Encyclopaedia of Shakespeare’s Language Project: A methodological journey

Just before Christmas 2015, the AHRC announced that it was going to fund the £1 million Encyclopaedia of Shakespeare’s Language project. I actually had the idea for the project 20 years ago. The fact that it took so long has much to do with method.

The approach I envisaged for Shakespeare’s language is analogous to more recent developments in dictionaries of general English, and, specifically, the departure from the philological tradition that resulted in the Collins Cobuild Dictionary of the English Language, the first full corpus-based dictionary. Being corpus-based implies both a particular methodology for revealing meanings, and a particular theoretical approach to meaning. There is less reliance on the vagaries and biases of editors, and a greater focus on the evidence of actual usage. The question ‘what does X mean?’ is pursued through another question: ‘how is X used?’

But I wanted more from the encyclopaedia than this. I wanted it to be comparative, to reveal not just the usage of words and other linguistic units in Shakespeare but also in the general language of the period. This way, we can tap into issues such as what is distinctive about Shakespeare’s language, and, more particularly, how Shakespeare’s language would have been perceived by his contemporary audience.

For example, the play Henry V contains Welsh, Irish and Scottish characters. A pilot examination I conducted with Alison Findlay (English and Creative Writing) of the words Welsh, Irish and Scottish used in over 100 million words written in Shakespeare’s time revealed that: (1) that the Welsh barely registered on the Elizabethan consciousness, being considered a harmless in-group, only noteworthy for their curious language, (2) the Irish were wild, savage, rebels, viewed positively only in relation to Irish rugs (an important colonial import), and (3) the Scottish, whilst also rebels, were respected for their political power. (Current Shakespearean dictionaries do not contain entries for any of these three words).

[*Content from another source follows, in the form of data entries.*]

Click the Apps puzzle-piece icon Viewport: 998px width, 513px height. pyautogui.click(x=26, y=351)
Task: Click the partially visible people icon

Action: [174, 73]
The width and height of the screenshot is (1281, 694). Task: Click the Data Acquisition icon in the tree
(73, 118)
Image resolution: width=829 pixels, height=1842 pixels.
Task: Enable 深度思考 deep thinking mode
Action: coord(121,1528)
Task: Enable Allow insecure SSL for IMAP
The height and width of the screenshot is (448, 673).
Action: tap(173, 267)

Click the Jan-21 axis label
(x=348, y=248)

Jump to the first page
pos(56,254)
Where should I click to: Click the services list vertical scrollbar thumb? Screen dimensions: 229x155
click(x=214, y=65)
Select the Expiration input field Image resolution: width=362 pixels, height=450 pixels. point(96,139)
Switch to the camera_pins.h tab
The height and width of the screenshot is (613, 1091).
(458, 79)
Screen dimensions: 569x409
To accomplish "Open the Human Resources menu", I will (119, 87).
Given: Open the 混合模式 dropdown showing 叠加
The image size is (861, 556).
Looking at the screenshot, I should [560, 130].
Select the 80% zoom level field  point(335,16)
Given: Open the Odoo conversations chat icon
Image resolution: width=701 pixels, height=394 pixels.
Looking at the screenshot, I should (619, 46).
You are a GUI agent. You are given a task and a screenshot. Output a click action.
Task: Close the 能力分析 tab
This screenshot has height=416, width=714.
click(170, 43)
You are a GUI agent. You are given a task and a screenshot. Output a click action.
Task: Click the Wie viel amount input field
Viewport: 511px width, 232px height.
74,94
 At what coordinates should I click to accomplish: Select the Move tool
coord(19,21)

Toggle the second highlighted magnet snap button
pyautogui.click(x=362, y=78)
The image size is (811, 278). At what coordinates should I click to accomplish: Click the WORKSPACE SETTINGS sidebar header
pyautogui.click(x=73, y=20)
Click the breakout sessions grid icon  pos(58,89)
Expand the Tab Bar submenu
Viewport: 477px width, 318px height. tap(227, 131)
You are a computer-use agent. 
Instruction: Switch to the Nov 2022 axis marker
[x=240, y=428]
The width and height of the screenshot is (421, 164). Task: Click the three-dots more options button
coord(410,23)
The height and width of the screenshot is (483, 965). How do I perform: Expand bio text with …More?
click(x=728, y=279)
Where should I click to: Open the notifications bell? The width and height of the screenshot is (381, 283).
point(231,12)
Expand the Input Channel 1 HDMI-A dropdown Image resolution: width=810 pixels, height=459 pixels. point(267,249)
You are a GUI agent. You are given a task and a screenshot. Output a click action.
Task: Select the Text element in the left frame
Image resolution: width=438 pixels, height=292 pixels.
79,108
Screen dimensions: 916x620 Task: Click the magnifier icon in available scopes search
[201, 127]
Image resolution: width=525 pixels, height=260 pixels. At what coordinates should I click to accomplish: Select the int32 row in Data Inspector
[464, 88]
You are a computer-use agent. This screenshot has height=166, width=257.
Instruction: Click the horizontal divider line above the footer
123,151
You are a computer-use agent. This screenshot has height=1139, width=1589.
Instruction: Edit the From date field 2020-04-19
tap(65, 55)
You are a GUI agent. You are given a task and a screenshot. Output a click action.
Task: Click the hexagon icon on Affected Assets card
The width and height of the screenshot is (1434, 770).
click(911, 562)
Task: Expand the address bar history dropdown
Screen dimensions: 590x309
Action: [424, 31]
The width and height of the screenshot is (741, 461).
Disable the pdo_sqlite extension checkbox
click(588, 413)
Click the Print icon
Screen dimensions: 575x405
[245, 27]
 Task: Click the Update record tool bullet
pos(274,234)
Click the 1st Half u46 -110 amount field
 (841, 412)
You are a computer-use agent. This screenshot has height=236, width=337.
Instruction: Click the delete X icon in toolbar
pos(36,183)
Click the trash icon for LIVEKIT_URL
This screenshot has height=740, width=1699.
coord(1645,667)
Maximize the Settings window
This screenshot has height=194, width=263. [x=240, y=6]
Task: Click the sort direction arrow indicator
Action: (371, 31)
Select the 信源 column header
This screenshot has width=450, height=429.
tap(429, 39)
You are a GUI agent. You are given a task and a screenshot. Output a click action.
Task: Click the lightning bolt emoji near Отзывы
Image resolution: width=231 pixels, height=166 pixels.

The problem 20 years ago was the lack of comparative data. Back in the early 1990s, the leading historical corpus of English was without doubt the Helsinki Corpus of English Texts, completed in 1991. This corpus amounted to 1.5 million words – an impressive figure in those days! Moreover, it had been put together with great care; it was reliable. But those 1.5 million words covered the period 730 to 1710. The section contemporaneous with Shakespeare amounted to less than half a million words, and was thus far short of what is required for serious comparative work.

To solve the problem, I set about, with Merja Kytö, creating the Corpus of English Dialogues. The reason for the focus on dialogues is that this would provide an interesting comparison for the dialogues of Shakespeare’s plays. This project soaked up 10 or more years, not just in creating the corpus but also in publishing the various insights it afforded into early modern dialogues along the way.

I was then overtaken – in a positive way! – by other events, notably, the advent of a fully-searchable 1.2 billion transcribed version of Early English Books Online (EEBO) (i.e. EEBO-TCP). For years, EEBO, which contains pretty much all early modern printed output, had been of limited value to linguists because the texts were only available as images, and language searches relied on OCR, with all its inaccuracies. Now, however, I have a 321 million word fully searchable corpus of texts written by Shakespeare’s contemporaries.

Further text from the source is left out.